# [TASK ITEM]
Produce an exact copy of the lines below, starting at the first and ending with the line containing "This screenshot has height=615, width=768.".

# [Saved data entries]
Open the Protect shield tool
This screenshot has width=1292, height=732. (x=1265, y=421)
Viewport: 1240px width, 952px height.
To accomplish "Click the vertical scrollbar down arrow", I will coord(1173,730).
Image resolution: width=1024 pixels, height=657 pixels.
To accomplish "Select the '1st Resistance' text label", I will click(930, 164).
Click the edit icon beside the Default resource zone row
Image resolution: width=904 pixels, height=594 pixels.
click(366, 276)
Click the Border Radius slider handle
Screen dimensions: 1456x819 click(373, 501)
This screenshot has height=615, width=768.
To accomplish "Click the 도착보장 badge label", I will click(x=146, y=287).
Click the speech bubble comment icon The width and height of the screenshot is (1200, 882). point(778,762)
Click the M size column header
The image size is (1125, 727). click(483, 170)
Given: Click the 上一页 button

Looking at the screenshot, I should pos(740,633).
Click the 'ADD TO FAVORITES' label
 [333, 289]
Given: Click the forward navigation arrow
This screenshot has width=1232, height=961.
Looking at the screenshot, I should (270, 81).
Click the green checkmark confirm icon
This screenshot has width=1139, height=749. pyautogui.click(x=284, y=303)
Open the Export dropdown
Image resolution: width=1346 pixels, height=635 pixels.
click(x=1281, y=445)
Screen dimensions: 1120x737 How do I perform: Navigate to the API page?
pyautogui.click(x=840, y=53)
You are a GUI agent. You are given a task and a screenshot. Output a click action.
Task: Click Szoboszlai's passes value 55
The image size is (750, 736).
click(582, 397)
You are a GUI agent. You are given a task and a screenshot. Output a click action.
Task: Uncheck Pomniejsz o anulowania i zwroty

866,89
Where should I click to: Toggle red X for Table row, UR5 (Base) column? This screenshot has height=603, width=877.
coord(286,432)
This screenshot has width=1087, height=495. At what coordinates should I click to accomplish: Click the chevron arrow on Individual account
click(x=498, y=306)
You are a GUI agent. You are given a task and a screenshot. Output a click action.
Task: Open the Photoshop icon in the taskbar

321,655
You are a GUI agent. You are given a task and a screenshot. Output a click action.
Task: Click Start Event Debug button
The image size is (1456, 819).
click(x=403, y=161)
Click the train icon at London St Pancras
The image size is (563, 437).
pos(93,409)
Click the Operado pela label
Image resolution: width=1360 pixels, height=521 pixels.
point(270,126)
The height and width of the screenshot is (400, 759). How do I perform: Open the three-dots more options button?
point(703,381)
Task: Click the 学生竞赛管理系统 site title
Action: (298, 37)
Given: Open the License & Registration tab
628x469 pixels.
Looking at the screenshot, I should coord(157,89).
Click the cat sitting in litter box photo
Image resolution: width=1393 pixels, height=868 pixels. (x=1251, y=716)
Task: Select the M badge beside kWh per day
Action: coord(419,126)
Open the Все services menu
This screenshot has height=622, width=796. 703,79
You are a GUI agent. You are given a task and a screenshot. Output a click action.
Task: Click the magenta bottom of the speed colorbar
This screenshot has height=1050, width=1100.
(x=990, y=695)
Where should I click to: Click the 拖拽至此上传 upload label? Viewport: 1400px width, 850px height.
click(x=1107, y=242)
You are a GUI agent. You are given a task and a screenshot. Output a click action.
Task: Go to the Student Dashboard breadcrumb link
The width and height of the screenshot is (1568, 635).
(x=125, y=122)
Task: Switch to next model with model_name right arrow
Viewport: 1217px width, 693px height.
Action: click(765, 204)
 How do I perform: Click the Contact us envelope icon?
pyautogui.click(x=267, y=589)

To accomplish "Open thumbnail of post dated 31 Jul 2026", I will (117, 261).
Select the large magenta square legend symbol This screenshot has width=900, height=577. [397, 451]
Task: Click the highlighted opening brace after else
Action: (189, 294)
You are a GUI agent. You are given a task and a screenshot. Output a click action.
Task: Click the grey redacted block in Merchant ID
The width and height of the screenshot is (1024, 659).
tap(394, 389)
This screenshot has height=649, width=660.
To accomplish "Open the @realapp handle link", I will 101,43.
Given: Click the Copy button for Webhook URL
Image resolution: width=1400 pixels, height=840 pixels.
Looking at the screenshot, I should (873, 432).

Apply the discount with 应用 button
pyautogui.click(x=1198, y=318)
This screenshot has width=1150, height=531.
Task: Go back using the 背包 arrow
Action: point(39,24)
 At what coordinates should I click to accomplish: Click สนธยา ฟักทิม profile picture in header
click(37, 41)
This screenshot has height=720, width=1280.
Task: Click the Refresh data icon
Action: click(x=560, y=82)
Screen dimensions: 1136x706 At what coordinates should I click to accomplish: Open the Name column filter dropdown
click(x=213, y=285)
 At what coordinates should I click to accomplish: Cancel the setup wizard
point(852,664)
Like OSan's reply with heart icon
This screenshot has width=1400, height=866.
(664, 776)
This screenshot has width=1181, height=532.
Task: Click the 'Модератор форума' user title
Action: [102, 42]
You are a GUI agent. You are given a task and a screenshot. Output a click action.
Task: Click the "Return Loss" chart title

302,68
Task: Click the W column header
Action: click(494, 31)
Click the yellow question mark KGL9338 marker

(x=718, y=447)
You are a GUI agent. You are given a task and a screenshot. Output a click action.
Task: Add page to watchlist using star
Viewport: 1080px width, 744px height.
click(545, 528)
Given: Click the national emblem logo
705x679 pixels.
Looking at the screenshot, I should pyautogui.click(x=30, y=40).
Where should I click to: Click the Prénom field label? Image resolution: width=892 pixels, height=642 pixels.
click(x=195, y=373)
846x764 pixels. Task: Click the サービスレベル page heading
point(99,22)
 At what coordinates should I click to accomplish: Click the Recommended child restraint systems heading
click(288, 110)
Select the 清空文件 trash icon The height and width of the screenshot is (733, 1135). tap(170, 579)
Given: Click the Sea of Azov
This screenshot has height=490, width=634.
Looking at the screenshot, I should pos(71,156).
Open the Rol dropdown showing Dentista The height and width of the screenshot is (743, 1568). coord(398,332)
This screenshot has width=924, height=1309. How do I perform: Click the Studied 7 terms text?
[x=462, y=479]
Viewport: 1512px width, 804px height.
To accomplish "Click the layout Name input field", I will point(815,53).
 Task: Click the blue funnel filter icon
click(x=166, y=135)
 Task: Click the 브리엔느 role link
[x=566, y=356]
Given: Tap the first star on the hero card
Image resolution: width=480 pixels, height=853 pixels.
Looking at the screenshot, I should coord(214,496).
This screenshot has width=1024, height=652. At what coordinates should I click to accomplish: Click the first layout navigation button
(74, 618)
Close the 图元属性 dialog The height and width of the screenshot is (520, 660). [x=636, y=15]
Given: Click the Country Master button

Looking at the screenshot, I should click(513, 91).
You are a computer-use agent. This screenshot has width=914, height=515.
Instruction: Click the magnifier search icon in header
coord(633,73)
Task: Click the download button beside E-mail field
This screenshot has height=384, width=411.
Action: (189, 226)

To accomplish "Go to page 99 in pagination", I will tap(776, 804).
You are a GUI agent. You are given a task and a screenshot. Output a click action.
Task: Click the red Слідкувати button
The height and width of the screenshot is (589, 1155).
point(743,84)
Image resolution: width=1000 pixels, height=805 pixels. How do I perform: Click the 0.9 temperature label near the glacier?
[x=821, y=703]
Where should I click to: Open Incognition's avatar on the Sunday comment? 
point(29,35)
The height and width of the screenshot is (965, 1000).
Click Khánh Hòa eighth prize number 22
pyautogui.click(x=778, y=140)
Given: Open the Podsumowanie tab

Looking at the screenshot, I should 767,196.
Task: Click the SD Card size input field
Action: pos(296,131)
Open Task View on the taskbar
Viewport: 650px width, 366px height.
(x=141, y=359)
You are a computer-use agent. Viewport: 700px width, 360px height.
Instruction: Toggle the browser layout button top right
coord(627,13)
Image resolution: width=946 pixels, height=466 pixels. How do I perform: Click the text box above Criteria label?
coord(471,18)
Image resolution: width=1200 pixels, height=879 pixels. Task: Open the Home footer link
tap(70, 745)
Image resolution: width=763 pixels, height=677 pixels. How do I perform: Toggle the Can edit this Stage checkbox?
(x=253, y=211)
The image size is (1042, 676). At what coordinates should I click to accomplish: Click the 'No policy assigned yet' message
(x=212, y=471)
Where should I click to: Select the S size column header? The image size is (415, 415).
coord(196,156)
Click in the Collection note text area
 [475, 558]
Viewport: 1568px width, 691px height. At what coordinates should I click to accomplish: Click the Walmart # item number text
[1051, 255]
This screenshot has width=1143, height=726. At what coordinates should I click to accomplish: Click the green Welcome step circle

# [THE COMPLETED TASK]
Open the Protect shield tool
This screenshot has width=1292, height=732. (x=1265, y=421)
Viewport: 1240px width, 952px height.
To accomplish "Click the vertical scrollbar down arrow", I will coord(1173,730).
Image resolution: width=1024 pixels, height=657 pixels.
To accomplish "Select the '1st Resistance' text label", I will click(930, 164).
Click the edit icon beside the Default resource zone row
Image resolution: width=904 pixels, height=594 pixels.
click(366, 276)
Click the Border Radius slider handle
Screen dimensions: 1456x819 click(373, 501)
This screenshot has height=615, width=768.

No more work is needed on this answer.